Testing Scientific Codes


In [30]:
import numpy
from numpy.random import rand
import matplotlib.pyplot as plt
%matplotlib inline
plt.rcParams.update({'font.size': 18})
from scipy.integrate import quad
import unittest

In the experimental Sciences, new theories are developed by applying the Scientific method. This involves carrying out tests that are accurate, reproducible and reliable. In order for a test to be such, the experimental setup will be tested in order to show that it is working as designed and so as to eliminate or quantify any systematic errors. A result will not be trusted unless the experiment itself has been carried out to a suitable standard.

In computational Science, we should apply the same principles to our code. A result should only be trusted if the code that has produced it has undergone rigorous testing which demonstrates that it is working as intended and that any limitations of the code (e.g. numerical errors) are understood and quantified.

Unfortunately, testing scientific codes can be quite challenging. By their very nature, they are often built in order to investigate systems where the behaviour is to some extent unknown. They can be very complex, often built over a number of years (or even decades!) with contributions from a vast number of people. However, even for the most complicated of codes there are a number of different types of tests that we can apply in order for us to build robust, reliable code whose results can be trusted.

![Good code](https://imgs.xkcd.com/comics/good_code.png ) Writing good code is hard - [xkcd](https://xkcd.com/844/)

When should I test?

Always and often

The earlier you start testing the better, as it will be possible to catch bugs as they develop and before they become too entrenched in the code. Once written, you should then try and execute tests every time changes are made. Continuous integration (see below) is a useful tool to use to make sure that tests are run frequently - once the tests are written and the CI setup, they can then be forgetten about to a certain extent, safe in the knowledge that if any bugs are introduced in changes to the code, they should be caught.

However, it is important to review your tests regularly. In code that is being actively developed, tests must be amended and new tests written so as to make sure that new features are also tested. Regression tests are useful here to test that changes to the code improve its performance rather than making it worse. Code coverage is a useful tool to make sure that all code is being tested. It's all very well having a testing suite, but if only 20% of the code has been tested, you still cannot trust that the other 80% of the code is producing reliable results.

Effective testing

In order to have an effective set of tests, it's necessary to make sure that the entire parameter space is tested, not just one or two nice cases. Of particular importance are edge and corner cases. If the code needs to run over a set of parameters, then edge cases are those which are at the beginning and end of this range. A corner case is then where one or more edge cases are combined. Such cases tend to be where errors most often arise, as often special code is required to deal with boundary values.

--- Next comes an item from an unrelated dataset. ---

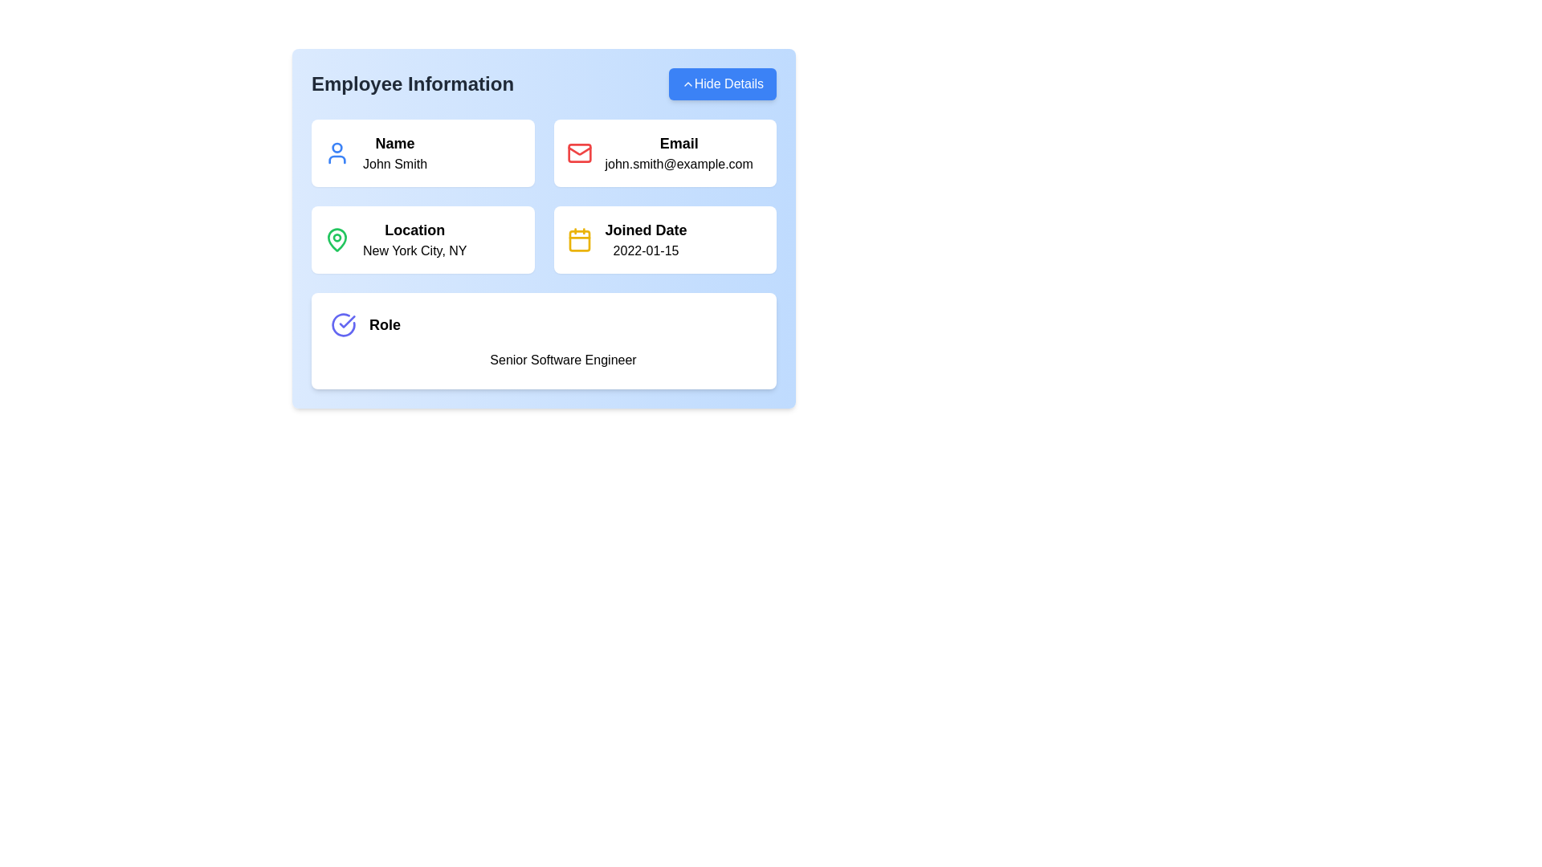 The height and width of the screenshot is (867, 1542). Describe the element at coordinates (646, 230) in the screenshot. I see `the 'Joined Date' text label, which is styled in bold and large font, located in the right column of the employee detail box in the third row` at that location.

In the code below, we demonstrate the importance of testing edge cases. The code takes a vector $\mathbf{v}$ and normalises it $\hat{\mathbf{v}} = \frac{\mathbf{v} }{ |\mathbf{v}|}$. We see that if the code is run for the vector $(0,0)$, a RuntimeWarning is raised as the function is attempting to divide by zero.


In [31]:
def normalise(v):
    norm = numpy.sqrt(numpy.sum(v**2))
    
    return v / norm

In [32]:
normalise(numpy.array([0,0]))


/home/alice/anaconda3/lib/python3.4/site-packages/ipykernel/__main__.py:4: RuntimeWarning: invalid value encountered in true_divide
Out[32]:
array([ nan,  nan])

We therefore need to amend our function for the case where the norm of the vector is zero. A possible solution is the function below.


In [33]:
def improved_normalise(v):
    norm = numpy.sqrt(numpy.sum(v**2))
    
    if norm == 0.:
        return v
    
    return v / norm

In [34]:
improved_normalise(numpy.array([0,0]))


Out[34]:
array([0, 0])

Our improved function now tests to see if the norm is zero - if so, it returns the original vector rather than attempting to divide by zero.

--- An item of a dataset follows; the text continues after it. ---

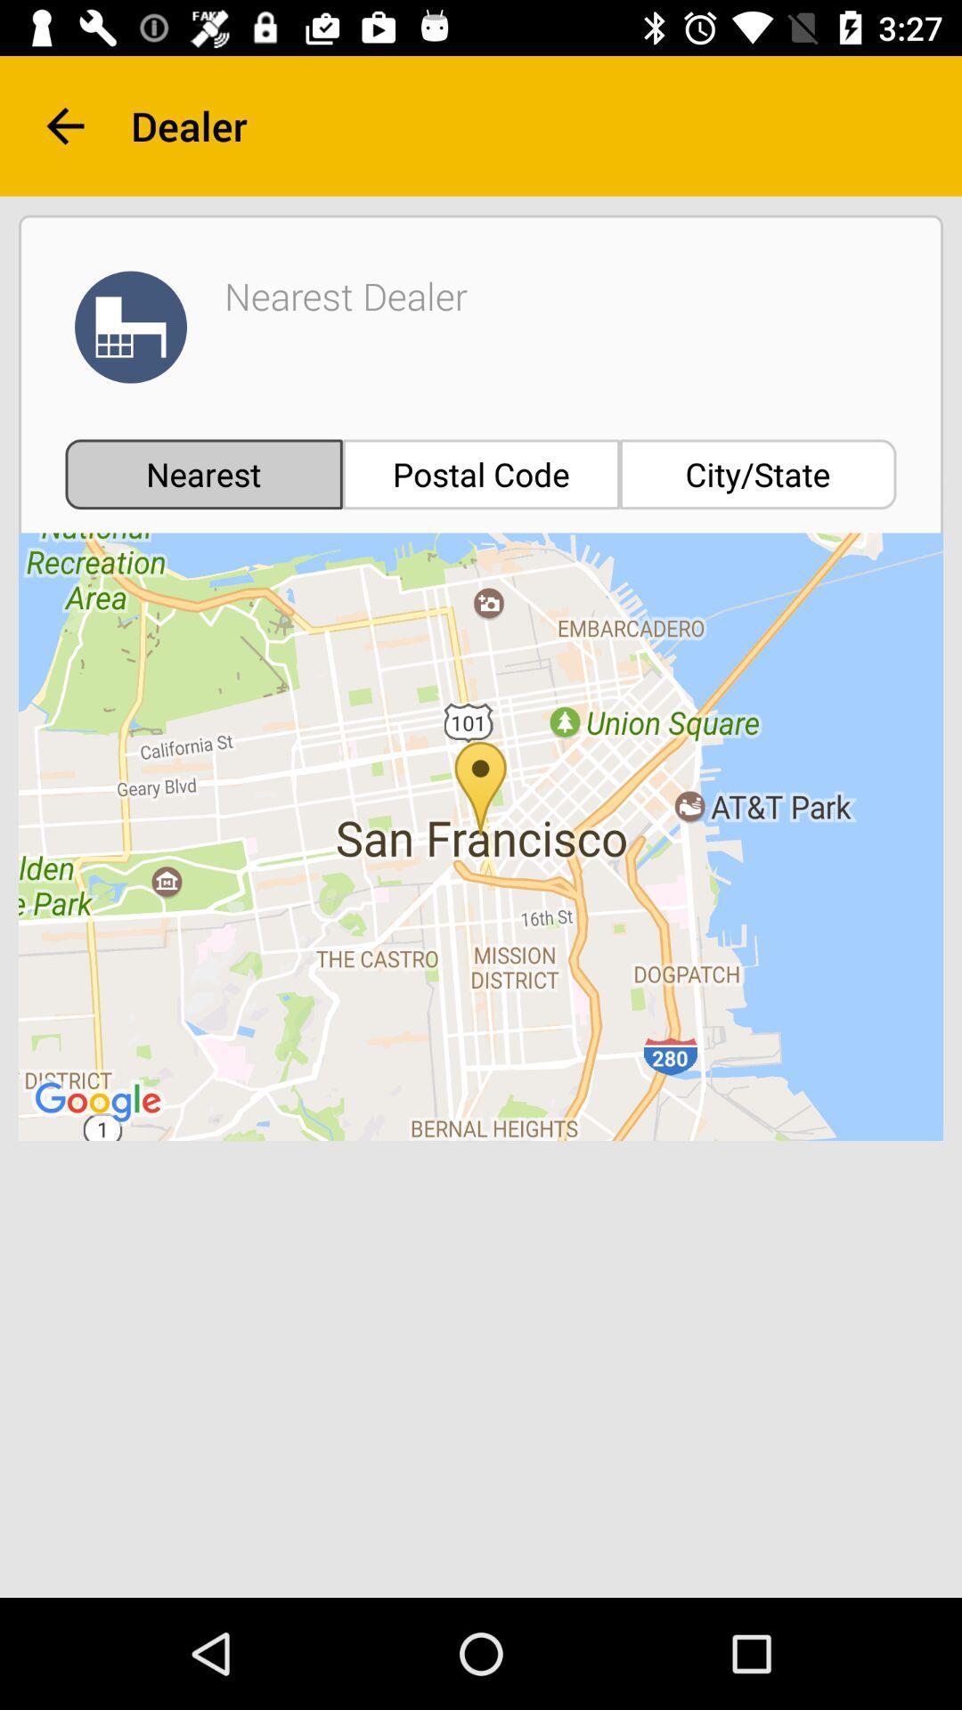 Image resolution: width=962 pixels, height=1710 pixels. I want to click on the icon below nearest icon, so click(481, 835).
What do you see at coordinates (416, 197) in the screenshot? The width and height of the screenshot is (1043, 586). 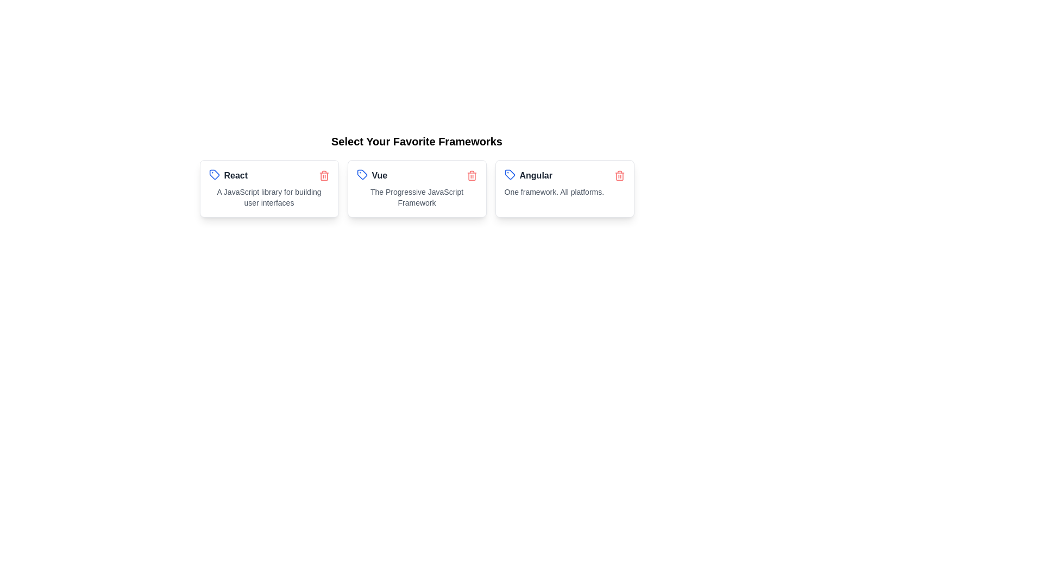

It is also important to check that the code breaks as expected. If the code input is garbage but it still manages to run as normal, that is not good behaviour and suggests some data validation of input parameters is needed. For example, let's try to run our improved normalisation function on a string:


In [35]:
improved_normalise("I am a string")


---------------------------------------------------------------------------
TypeError                                 Traceback (most recent call last)
<ipython-input-35-0e3812f99b65> in <module>()
----> 1 improved_normalise("I am a string")

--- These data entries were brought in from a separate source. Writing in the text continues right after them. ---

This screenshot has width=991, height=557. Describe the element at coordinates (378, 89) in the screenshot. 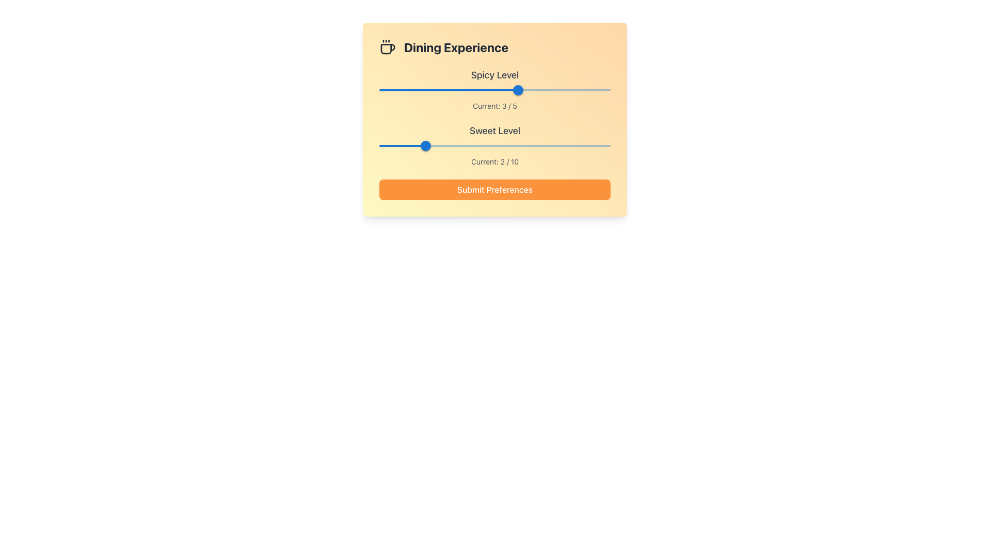

I see `the spicy level` at that location.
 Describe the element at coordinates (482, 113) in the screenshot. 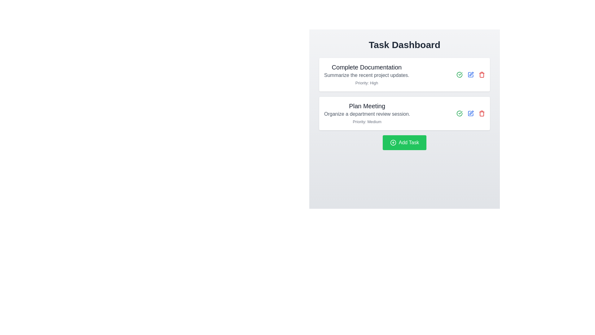

I see `the decorative trash can icon component located at the bottom section, adjacent to its lid and handles` at that location.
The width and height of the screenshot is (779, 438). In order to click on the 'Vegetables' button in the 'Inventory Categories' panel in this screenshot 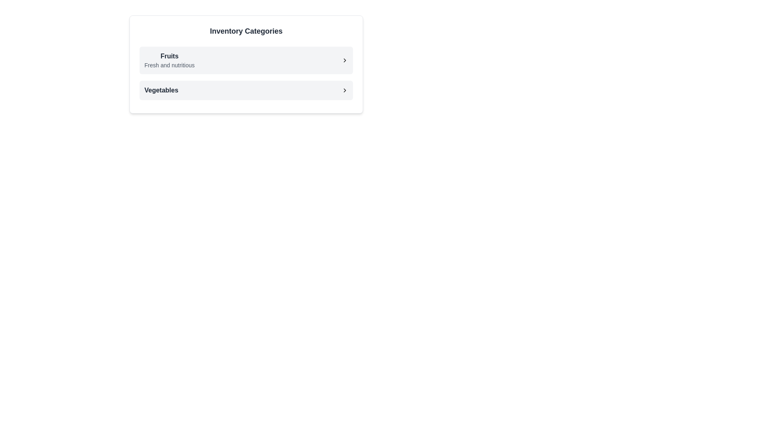, I will do `click(245, 90)`.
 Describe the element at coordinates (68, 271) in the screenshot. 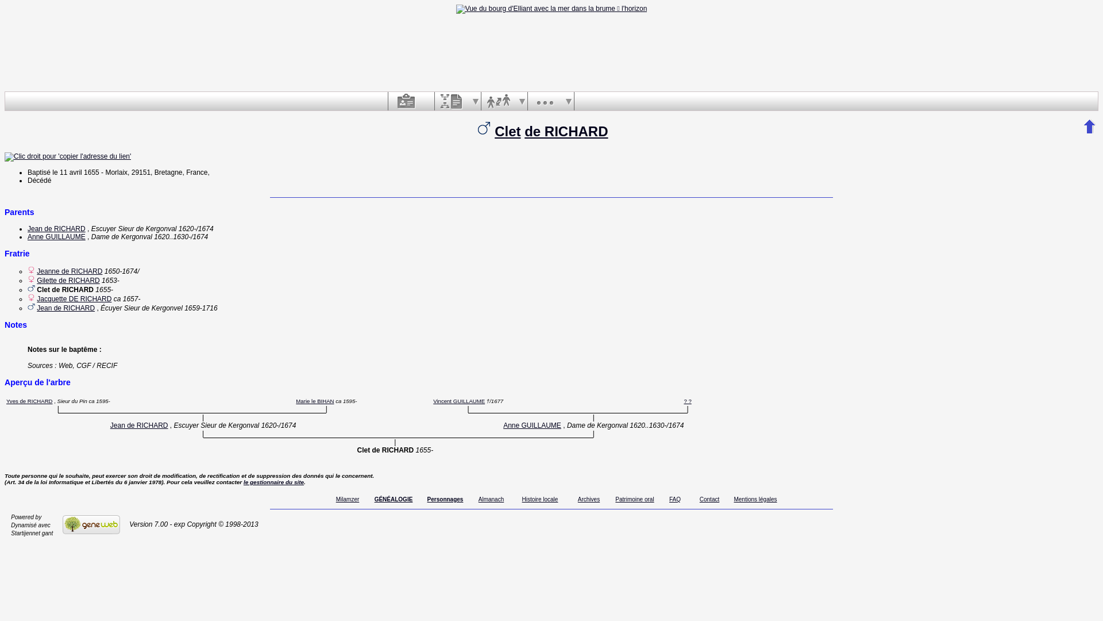

I see `'Jeanne de RICHARD'` at that location.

<ipython-input-33-fd77a3664988> in improved_normalise(v)
      1 def improved_normalise(v):
----> 2     norm = numpy.sqrt(numpy.sum(v**2))
      3 
      4     if norm == 0.:
      5         return v

TypeError: unsupported operand type(s) for ** or pow(): 'str' and 'int'

Python correctly spots that it cannot perform the power operation on a string and raises a TypeError exception. However, it would probably be more useful to implement some kind of type checking of the function inputs before this (e.g. using numpy.isnumeric), and/or make sure that the code that calls this function is capable of catching such exceptions.

Unit tests

For complicated codes made up of many functions, it is useful to write a serious of tests that check small parts of the code - units - at a time. This makes it easier to track down the exact location of bugs. These units may be individual functions or groups of shorter functions. Unit tests therefore encourage good coding practice, as they require code to be modular.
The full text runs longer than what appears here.